DIRECTIONS =
Copy the material word for word, from the line containing "Viewport: 1200px width, 902px" up to and including the line containing "tap(289, 609)".

EXERCISE MATERIAL =
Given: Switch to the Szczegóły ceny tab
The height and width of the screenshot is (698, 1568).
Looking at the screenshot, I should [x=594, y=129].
* * *
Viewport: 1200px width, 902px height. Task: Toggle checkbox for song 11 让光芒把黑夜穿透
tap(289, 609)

WRITTEN REPLY =
Viewport: 1200px width, 902px height. Task: Toggle checkbox for song 11 让光芒把黑夜穿透
tap(289, 609)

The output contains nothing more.